What is being asked: Reproduce the following lines exactly, starting with the line that contains "Task: Click layer" and continuing through the end of the records.

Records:
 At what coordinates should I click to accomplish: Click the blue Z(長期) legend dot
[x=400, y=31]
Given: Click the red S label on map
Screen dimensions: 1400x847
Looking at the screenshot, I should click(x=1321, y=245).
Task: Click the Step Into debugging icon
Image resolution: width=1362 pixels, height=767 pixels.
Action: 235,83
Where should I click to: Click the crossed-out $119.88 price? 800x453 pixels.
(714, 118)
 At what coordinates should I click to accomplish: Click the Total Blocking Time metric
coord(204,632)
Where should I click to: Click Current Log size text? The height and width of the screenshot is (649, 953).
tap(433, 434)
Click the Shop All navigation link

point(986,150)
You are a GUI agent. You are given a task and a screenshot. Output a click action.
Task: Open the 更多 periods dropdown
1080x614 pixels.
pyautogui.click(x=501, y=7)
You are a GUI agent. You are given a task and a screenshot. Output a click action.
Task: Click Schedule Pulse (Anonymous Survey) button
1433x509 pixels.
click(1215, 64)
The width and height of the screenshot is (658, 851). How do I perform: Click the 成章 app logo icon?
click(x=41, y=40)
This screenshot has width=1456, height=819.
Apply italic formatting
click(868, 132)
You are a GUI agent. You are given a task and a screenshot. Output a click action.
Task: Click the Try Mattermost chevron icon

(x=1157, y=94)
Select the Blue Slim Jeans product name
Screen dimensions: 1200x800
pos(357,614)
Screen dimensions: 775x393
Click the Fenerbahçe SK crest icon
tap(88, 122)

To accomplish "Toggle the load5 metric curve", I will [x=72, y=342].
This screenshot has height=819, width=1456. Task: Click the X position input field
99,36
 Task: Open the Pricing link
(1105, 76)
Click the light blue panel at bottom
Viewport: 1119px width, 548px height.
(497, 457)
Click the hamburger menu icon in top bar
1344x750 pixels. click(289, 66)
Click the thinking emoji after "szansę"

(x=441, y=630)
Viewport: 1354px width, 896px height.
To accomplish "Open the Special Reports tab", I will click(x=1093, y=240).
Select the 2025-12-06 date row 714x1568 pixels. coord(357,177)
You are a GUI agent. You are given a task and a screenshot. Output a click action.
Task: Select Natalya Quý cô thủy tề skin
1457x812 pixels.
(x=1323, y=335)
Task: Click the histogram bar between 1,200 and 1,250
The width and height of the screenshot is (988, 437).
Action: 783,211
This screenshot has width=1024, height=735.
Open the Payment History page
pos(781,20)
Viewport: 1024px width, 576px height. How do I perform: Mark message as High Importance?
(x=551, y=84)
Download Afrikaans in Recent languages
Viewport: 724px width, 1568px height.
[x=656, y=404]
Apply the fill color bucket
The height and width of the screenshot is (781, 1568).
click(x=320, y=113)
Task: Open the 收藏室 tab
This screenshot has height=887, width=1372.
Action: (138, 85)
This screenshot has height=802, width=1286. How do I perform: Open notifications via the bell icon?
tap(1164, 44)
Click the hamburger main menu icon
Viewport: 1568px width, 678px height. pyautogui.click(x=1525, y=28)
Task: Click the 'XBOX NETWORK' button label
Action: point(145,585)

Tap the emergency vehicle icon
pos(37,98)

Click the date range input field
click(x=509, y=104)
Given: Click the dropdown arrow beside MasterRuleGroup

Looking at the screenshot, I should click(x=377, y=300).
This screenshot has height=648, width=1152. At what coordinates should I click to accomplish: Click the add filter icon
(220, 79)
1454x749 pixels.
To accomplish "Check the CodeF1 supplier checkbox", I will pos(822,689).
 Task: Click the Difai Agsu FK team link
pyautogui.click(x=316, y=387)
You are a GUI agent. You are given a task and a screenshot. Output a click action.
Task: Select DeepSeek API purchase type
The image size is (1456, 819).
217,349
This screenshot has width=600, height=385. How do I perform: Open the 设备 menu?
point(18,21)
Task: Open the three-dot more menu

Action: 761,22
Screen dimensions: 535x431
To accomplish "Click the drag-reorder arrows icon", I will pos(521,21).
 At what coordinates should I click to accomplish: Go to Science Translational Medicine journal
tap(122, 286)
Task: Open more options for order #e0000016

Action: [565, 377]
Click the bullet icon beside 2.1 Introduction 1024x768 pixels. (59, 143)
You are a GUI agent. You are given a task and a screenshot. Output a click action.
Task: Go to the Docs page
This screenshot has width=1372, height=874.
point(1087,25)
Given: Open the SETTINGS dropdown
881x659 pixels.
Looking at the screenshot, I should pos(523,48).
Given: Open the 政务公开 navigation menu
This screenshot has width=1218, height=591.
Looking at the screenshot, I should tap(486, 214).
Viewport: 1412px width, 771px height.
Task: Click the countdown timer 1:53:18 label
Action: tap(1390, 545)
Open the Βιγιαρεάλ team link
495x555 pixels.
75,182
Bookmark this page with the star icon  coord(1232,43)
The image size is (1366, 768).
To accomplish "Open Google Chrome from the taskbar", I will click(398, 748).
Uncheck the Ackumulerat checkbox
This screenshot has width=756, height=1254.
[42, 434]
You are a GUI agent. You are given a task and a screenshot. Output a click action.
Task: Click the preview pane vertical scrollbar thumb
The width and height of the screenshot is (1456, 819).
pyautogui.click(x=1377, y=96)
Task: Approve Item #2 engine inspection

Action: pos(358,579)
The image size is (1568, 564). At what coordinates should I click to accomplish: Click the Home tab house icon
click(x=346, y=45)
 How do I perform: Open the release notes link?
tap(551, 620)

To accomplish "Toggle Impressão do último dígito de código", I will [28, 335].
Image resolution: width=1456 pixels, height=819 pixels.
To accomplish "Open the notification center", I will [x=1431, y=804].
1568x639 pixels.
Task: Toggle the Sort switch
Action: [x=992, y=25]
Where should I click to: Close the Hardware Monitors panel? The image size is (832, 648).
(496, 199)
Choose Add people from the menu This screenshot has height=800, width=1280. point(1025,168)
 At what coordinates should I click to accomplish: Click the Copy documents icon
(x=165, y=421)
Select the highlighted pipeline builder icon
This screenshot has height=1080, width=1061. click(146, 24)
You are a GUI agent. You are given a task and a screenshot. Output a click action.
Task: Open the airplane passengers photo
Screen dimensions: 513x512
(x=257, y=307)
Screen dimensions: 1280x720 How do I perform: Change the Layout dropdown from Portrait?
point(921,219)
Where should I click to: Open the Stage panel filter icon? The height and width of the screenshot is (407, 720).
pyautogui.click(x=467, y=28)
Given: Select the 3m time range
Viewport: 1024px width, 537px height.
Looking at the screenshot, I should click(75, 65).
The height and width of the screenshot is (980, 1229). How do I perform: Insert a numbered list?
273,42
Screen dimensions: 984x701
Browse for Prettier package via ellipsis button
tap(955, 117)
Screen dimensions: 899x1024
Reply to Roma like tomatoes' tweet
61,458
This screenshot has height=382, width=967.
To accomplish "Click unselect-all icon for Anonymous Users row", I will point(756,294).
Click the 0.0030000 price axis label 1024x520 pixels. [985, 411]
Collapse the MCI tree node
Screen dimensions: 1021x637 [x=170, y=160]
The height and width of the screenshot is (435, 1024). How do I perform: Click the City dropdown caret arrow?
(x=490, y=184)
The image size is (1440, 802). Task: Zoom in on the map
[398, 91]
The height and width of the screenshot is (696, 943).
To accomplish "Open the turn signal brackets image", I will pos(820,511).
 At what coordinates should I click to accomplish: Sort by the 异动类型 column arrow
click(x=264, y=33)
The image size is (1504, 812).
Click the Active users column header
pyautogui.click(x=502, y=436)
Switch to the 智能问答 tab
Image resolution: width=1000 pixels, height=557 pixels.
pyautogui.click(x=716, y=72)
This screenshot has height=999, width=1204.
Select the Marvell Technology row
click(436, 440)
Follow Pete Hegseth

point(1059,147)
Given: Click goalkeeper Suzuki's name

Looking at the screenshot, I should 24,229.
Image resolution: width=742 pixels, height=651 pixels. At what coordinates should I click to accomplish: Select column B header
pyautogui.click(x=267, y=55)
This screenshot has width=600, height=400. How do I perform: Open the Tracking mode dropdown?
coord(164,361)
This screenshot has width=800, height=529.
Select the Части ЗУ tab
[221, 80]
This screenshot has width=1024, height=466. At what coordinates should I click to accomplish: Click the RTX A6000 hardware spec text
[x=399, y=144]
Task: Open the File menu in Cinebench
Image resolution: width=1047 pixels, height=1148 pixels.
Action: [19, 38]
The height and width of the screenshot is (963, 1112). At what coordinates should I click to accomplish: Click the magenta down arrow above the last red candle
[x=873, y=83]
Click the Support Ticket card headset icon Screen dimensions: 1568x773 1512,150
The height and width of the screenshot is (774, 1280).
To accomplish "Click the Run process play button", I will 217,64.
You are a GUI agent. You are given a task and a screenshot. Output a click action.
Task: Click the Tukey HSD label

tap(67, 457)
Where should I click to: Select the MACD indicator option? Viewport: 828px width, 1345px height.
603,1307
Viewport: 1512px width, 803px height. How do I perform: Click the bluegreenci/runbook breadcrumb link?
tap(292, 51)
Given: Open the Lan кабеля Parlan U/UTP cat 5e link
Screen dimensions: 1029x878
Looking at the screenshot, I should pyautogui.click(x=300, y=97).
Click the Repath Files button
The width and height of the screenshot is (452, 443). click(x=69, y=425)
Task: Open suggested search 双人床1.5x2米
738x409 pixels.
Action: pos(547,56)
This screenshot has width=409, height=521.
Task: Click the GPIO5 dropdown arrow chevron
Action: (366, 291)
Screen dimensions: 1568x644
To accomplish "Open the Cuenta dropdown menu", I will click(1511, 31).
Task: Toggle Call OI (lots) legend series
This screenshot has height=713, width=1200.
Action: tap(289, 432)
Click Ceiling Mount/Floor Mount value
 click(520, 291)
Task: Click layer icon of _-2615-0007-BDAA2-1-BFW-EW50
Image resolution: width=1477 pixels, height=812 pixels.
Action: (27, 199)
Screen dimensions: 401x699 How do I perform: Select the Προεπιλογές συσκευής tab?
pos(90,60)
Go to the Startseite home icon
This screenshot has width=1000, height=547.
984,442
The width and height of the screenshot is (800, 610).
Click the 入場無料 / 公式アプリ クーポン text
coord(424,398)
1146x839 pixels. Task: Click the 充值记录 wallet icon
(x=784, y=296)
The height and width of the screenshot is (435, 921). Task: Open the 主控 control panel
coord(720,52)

Written response:
Task: Click layer icon of _-2615-0007-BDAA2-1-BFW-EW50
Image resolution: width=1477 pixels, height=812 pixels.
Action: (27, 199)
Screen dimensions: 401x699 How do I perform: Select the Προεπιλογές συσκευής tab?
pos(90,60)
Go to the Startseite home icon
This screenshot has width=1000, height=547.
984,442
The width and height of the screenshot is (800, 610).
Click the 入場無料 / 公式アプリ クーポン text
coord(424,398)
1146x839 pixels. Task: Click the 充值记录 wallet icon
(x=784, y=296)
The height and width of the screenshot is (435, 921). Task: Open the 主控 control panel
coord(720,52)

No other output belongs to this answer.